This project explains why East Asian governments use the WTO dispute settlement system and how their capacity to use the system is affected by structural factors inherent in past government–business relations. East Asia offers a unique opportunity for this inquiry not only because of the strong state influence over trade policy but also because of the fact that export-led growth has been the norm and has spawned numerous export-oriented corporations in the region. This economic structure has historically made the region as a whole the most affected by export restrictions set by developed countries. This tendency has continued into the WTO era, as trade remedies, namely, antidumping, countervailing, and safeguard measures, became the most common tools for trade protectionism in both the developed and developing world. From 1995 to 2011, East Asian countries were the target of over half of the world’s total antidumping measures, while accounting for only 30 percent of world trade. It is understandable that more and more countries in the region have begun to contest export restrictions at the WTO. However, stark contrast exists among East Asian countries in terms of their WTO litigation record; some countries such as Korea, Japan, Thailand, and, recently, China, frequently contest export restrictions at the WTO, while others such as Taiwan, Singapore, and Malaysia rarely seek litigation in trade disputes.
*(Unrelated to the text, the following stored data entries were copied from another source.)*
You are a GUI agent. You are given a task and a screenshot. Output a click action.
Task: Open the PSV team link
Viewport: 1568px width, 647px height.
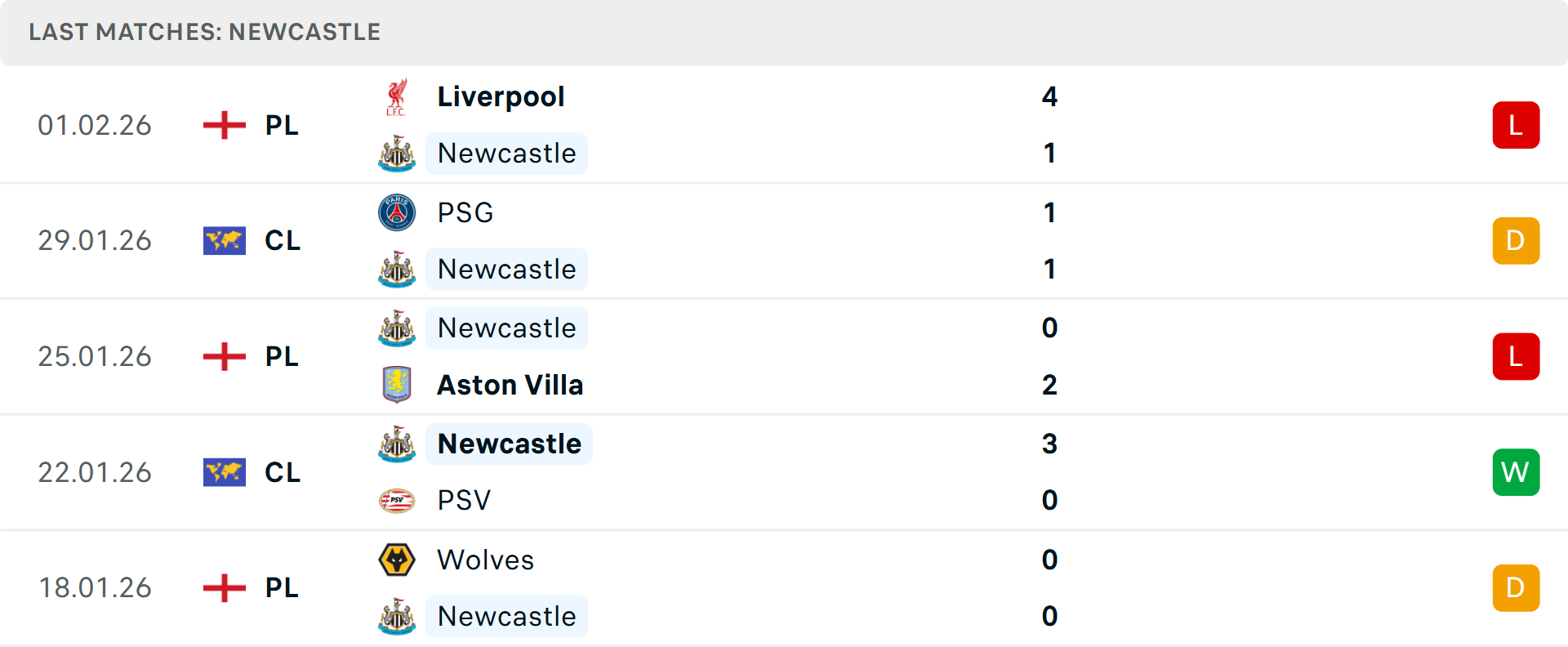[x=464, y=500]
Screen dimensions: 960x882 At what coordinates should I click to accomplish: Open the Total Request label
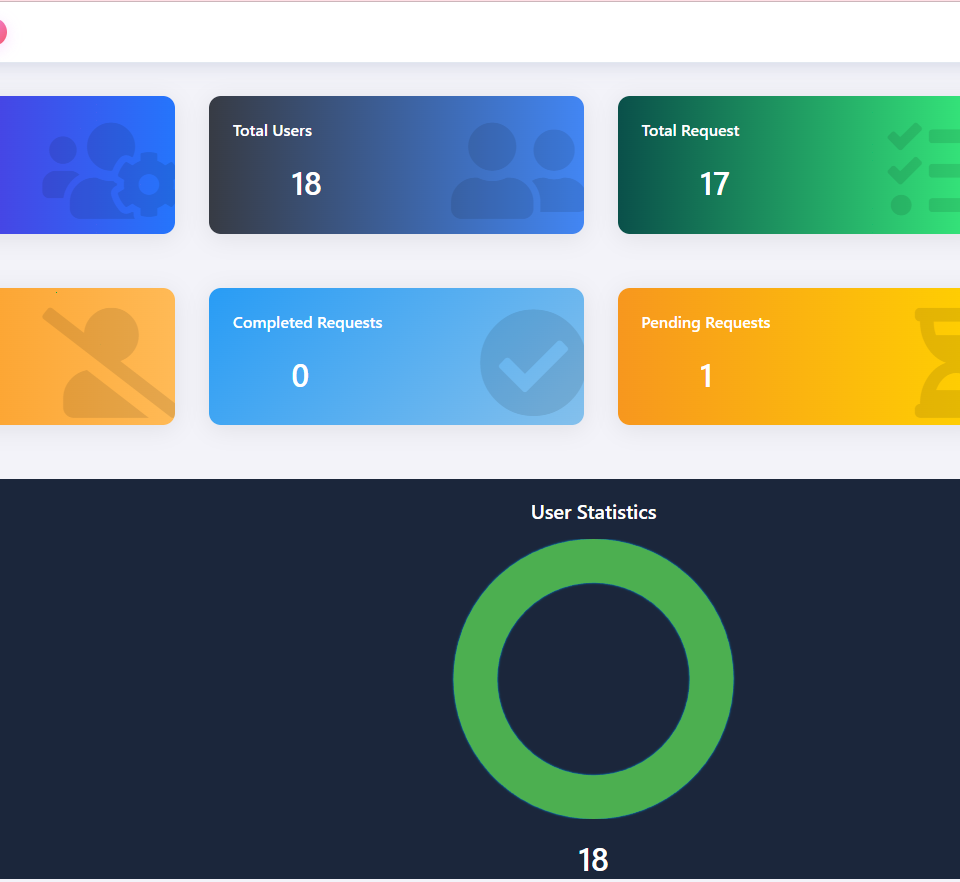pyautogui.click(x=690, y=131)
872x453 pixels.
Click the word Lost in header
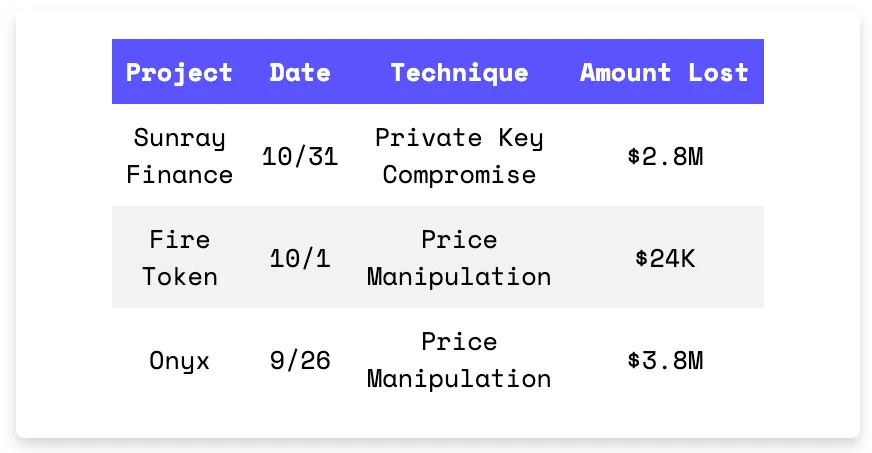[x=718, y=73]
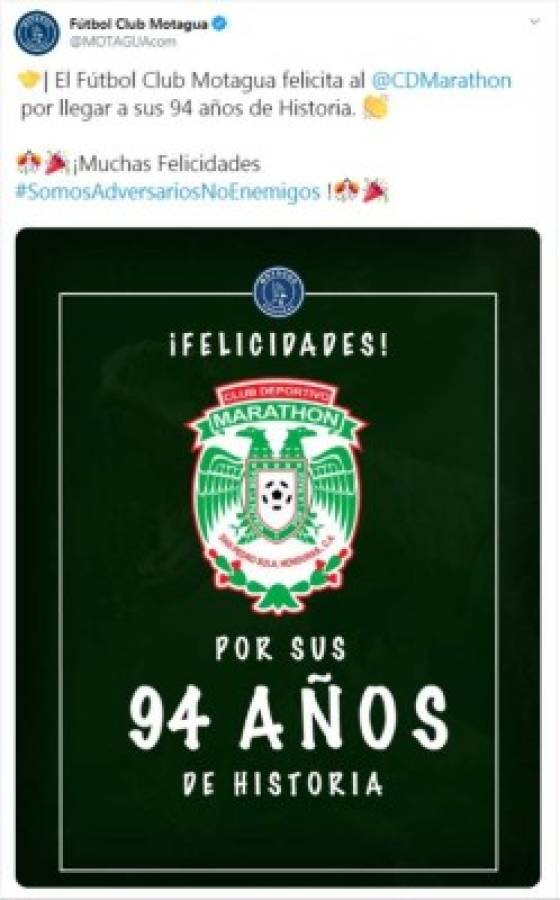Click the Motagua profile avatar

coord(37,33)
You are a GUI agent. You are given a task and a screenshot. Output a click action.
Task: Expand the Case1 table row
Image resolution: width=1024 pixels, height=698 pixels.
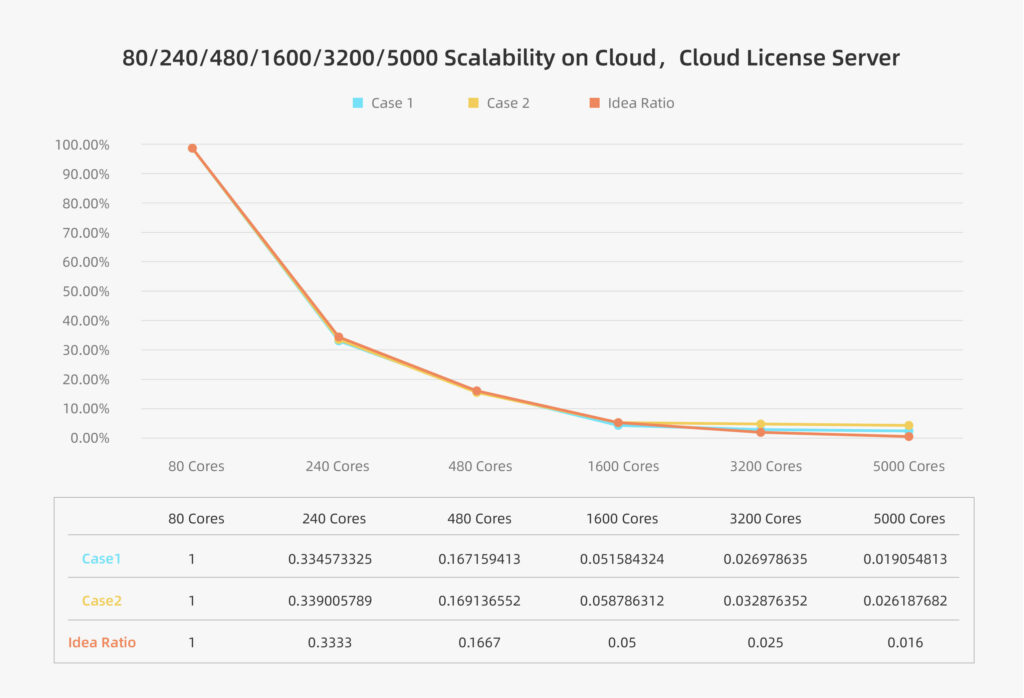[x=100, y=559]
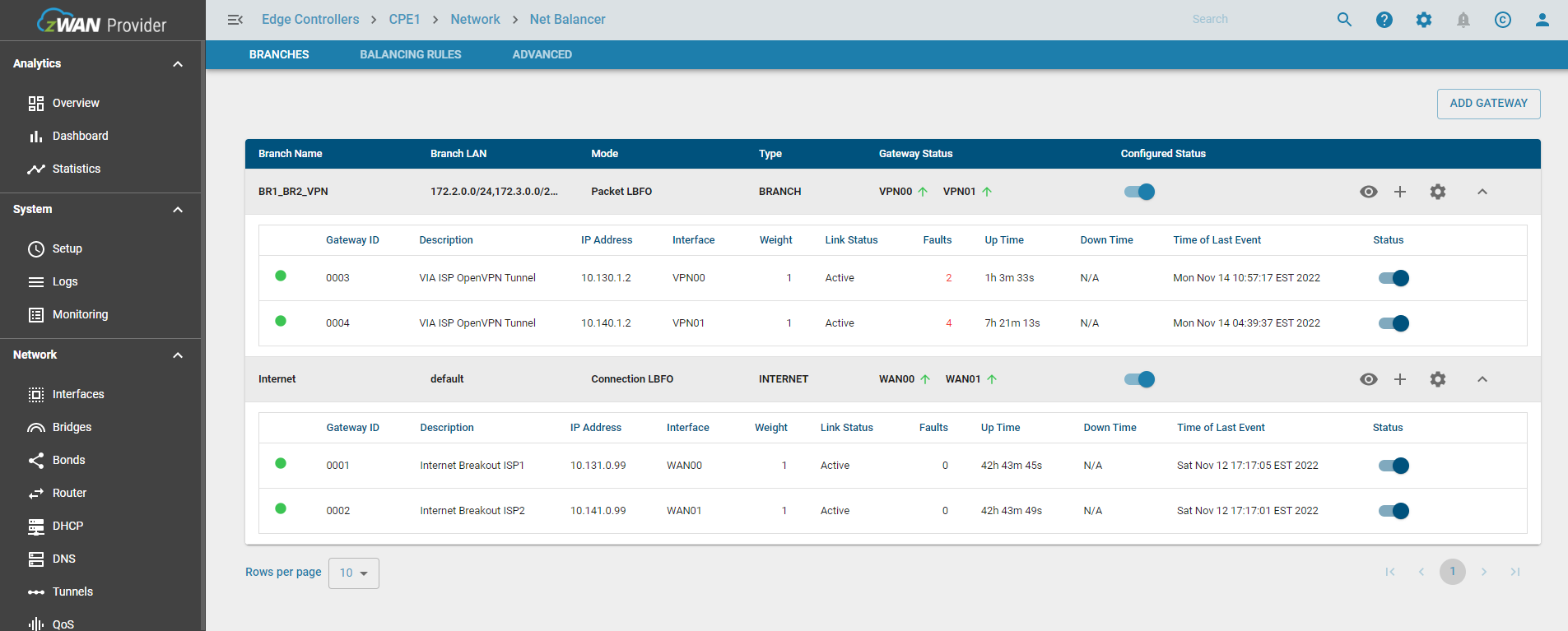Open notifications bell icon
Screen dimensions: 1568x631
point(1463,20)
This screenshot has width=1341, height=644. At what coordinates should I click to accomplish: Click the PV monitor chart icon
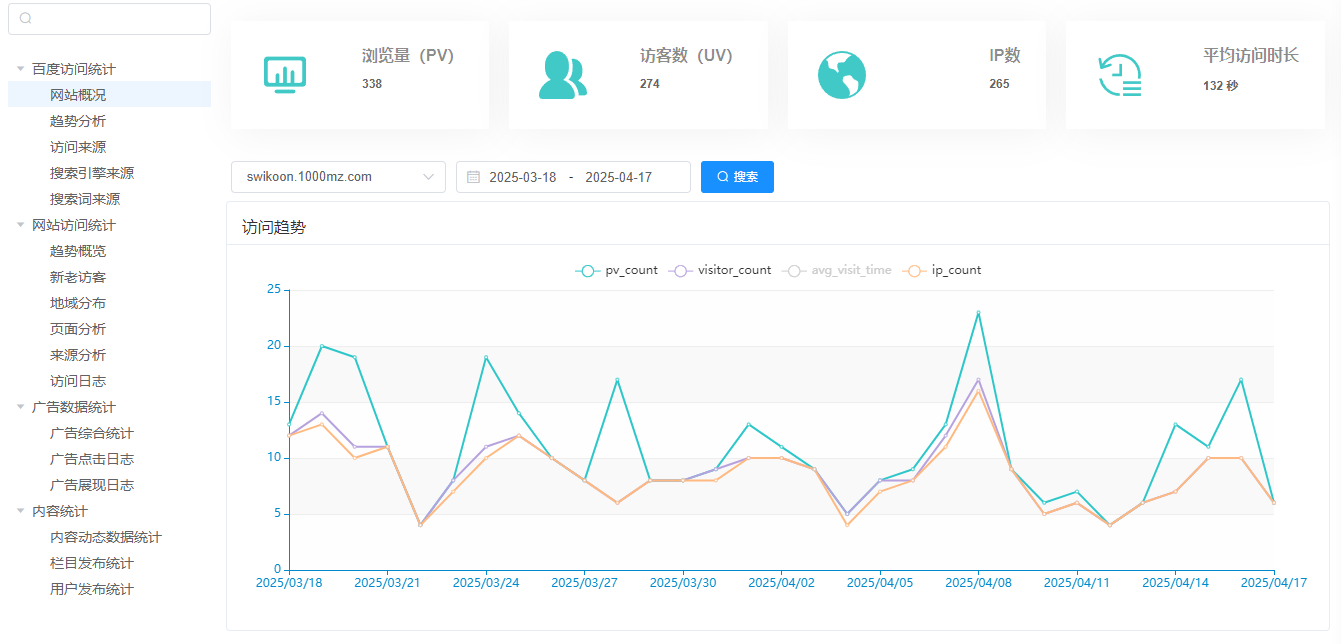(x=285, y=75)
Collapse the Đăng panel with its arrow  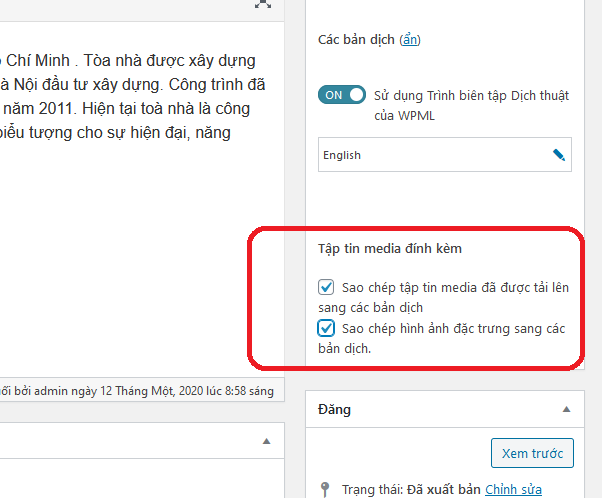567,410
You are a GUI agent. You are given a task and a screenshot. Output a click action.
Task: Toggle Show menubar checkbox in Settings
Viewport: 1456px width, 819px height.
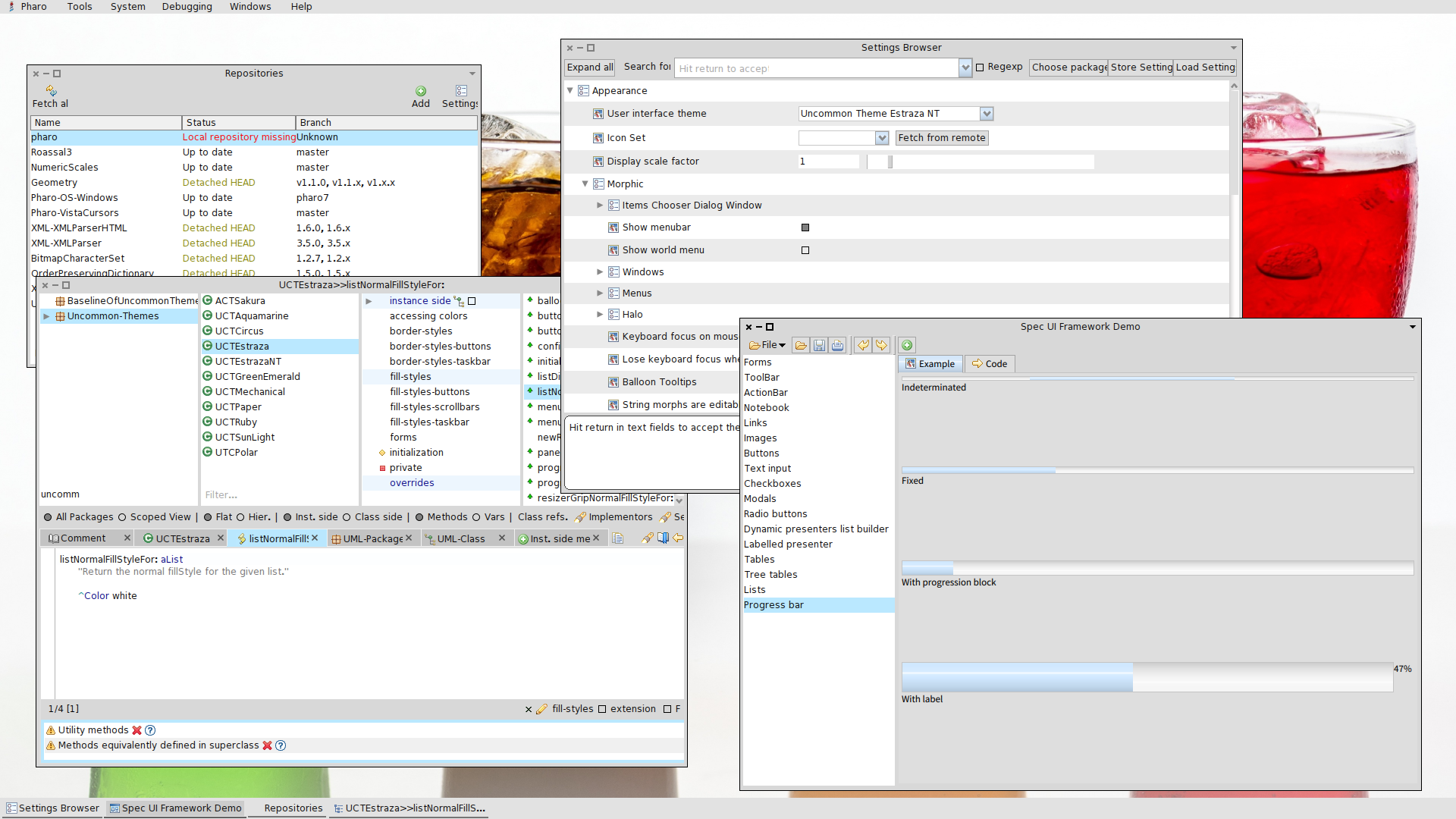805,226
The way in which countries contest trade issues also differs; some countries contest certain issues—such as Korea, Japan, and, recently, China, on antidumping—more aggressively than others in terms of economic gain versus the diplomatic damage that the litigant government has to bear following the filing of the complaint.
In contrast with the mainstream literature on trade policy that emphasizes business pressure and the legislative branch’s power, this research focuses on government capacity to collaborate with the business sector in using the WTO dispute settlement system to solve trade disputes. Specifically, I present a thesis, which I call “the developmental state goes litigious.” My argument is that East Asian states use the WTO dispute settlement system to reduce export barriers and maintain exporters’ global competitiveness because of their enduring sense of mission directing the economy. Yet, their success in doing so is determined by the effectiveness of government–business collaboration in handling trade disputes. Government–business collaboration itself is shaped by a country’s export structure and its domestic government–business networking system. The states that successfully promote their global trade interests through the WTO dispute settlement system are the same ones that have sufficient support from and collaboration with their leading exporters. These exporters have substantial interests in, as well as capacity to, work with the authorities to solve trade disputes.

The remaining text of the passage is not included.